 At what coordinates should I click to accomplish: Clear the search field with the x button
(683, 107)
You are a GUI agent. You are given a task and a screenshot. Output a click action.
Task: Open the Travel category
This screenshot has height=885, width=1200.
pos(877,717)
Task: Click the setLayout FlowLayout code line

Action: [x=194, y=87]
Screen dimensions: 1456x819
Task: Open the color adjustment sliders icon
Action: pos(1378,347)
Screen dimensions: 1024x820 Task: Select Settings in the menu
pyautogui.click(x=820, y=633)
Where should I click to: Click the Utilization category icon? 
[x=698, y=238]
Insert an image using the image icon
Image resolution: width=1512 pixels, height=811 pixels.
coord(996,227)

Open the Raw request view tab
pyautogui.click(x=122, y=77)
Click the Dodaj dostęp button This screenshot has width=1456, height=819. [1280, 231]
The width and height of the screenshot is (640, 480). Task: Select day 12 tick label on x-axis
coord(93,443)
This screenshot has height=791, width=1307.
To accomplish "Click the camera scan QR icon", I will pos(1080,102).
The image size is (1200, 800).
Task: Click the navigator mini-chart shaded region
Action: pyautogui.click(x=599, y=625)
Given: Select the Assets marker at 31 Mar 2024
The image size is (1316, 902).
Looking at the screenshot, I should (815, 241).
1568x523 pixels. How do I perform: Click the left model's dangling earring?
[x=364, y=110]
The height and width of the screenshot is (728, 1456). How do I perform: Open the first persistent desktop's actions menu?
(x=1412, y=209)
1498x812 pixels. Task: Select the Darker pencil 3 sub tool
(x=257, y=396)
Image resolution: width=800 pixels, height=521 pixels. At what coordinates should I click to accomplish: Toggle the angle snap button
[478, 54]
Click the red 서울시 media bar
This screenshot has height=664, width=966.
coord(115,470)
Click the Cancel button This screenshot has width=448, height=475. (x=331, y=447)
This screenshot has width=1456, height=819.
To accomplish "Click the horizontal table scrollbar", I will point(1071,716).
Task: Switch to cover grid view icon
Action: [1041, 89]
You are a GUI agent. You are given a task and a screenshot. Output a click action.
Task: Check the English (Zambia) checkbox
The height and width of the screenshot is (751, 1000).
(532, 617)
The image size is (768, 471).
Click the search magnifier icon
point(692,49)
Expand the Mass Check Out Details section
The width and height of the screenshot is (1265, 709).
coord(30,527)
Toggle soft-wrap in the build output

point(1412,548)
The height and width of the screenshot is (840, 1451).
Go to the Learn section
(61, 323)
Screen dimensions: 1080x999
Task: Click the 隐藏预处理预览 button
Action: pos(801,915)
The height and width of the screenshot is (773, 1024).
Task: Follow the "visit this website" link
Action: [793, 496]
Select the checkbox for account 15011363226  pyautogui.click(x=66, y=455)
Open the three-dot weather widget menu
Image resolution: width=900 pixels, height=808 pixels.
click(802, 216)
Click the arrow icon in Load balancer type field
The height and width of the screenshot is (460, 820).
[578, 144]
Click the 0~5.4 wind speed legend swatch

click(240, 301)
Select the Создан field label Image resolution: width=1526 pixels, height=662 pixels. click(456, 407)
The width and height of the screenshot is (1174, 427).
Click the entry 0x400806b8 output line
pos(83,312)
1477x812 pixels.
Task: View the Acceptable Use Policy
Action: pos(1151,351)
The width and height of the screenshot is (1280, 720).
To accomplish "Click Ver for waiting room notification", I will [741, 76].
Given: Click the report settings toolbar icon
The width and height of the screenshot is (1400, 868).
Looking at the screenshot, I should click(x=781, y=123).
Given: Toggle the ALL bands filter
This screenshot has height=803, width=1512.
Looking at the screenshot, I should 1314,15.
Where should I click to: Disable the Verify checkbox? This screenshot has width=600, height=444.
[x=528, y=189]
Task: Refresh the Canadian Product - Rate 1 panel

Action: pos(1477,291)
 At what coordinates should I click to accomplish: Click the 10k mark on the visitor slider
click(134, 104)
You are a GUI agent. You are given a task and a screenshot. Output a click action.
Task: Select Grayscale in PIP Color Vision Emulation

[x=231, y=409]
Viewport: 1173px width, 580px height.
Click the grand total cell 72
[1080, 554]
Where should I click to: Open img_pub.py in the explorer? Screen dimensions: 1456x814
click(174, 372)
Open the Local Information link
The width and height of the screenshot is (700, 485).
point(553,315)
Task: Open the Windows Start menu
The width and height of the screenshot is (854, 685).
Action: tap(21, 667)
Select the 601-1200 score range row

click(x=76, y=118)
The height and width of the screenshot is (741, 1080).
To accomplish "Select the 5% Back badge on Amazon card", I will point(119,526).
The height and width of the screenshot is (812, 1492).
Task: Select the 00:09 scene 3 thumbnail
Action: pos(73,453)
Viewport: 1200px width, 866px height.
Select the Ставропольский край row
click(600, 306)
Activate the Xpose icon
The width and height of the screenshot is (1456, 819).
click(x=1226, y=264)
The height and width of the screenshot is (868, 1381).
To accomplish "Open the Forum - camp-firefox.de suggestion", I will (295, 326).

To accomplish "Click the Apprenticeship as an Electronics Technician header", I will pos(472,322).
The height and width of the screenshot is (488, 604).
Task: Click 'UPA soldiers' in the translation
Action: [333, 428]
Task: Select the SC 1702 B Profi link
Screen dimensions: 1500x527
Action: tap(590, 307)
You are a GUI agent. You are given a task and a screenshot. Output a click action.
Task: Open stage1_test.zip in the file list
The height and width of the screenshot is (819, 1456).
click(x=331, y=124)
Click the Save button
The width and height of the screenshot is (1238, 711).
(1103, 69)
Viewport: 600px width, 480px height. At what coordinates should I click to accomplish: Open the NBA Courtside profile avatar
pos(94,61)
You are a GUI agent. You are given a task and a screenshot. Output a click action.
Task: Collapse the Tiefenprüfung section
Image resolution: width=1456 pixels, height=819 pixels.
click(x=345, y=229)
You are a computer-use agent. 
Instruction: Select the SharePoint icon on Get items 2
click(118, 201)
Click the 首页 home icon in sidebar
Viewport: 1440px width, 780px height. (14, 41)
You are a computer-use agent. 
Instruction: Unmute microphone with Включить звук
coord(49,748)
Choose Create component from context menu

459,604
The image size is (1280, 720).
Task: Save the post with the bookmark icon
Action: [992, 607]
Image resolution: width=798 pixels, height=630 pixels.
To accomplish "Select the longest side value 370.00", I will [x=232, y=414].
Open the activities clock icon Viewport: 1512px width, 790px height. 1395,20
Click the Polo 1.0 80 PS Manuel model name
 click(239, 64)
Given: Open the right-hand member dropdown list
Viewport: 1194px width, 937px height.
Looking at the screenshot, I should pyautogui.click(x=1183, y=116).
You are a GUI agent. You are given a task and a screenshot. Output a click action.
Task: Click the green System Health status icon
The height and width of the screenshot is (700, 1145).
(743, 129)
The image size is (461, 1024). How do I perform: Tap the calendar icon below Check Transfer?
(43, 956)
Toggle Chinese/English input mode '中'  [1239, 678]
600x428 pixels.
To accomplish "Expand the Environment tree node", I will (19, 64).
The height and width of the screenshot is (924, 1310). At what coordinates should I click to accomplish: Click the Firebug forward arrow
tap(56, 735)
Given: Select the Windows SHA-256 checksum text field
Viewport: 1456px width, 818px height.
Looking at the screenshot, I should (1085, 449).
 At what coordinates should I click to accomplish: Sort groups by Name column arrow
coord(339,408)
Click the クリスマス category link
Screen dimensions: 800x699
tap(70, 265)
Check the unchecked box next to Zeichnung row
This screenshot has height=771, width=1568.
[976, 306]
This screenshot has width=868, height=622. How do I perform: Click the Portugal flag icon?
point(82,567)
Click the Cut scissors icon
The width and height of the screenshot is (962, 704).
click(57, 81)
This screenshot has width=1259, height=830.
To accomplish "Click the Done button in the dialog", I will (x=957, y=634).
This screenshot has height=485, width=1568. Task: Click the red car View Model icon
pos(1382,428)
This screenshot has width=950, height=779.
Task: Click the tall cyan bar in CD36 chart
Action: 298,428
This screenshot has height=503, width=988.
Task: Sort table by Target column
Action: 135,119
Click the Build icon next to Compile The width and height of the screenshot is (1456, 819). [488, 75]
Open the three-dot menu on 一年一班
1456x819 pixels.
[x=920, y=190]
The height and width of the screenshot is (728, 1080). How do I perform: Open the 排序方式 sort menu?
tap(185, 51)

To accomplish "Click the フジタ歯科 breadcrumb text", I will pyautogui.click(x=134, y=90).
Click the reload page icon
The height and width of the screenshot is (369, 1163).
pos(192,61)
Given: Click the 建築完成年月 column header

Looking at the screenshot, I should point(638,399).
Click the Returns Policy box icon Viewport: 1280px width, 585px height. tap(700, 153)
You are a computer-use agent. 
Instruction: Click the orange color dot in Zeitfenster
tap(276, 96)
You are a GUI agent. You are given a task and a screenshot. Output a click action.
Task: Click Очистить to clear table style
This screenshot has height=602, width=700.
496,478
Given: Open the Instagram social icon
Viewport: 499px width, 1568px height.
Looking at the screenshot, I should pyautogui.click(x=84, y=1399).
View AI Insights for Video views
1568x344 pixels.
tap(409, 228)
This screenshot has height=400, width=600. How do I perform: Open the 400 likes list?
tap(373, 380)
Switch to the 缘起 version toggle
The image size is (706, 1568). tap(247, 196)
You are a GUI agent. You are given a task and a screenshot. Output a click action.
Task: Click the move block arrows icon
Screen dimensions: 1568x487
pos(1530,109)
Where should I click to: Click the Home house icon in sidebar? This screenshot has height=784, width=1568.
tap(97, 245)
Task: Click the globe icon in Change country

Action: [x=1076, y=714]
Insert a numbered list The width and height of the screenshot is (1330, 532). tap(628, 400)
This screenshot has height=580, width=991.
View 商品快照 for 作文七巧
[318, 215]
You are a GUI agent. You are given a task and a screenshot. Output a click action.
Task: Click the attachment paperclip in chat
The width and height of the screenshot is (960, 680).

--------------------------------------------------

*What is needed:* Copy everything in the material from the line containing "The width and height of the screenshot is (1174, 427)." down to the line containing "Looking at the screenshot, I should click(x=781, y=123).", keeping both of those lines.

*Finished answer:*
The width and height of the screenshot is (1174, 427).
Click the entry 0x400806b8 output line
pos(83,312)
1477x812 pixels.
Task: View the Acceptable Use Policy
Action: pos(1151,351)
The width and height of the screenshot is (1280, 720).
To accomplish "Click Ver for waiting room notification", I will [741, 76].
Given: Click the report settings toolbar icon
The width and height of the screenshot is (1400, 868).
Looking at the screenshot, I should click(x=781, y=123).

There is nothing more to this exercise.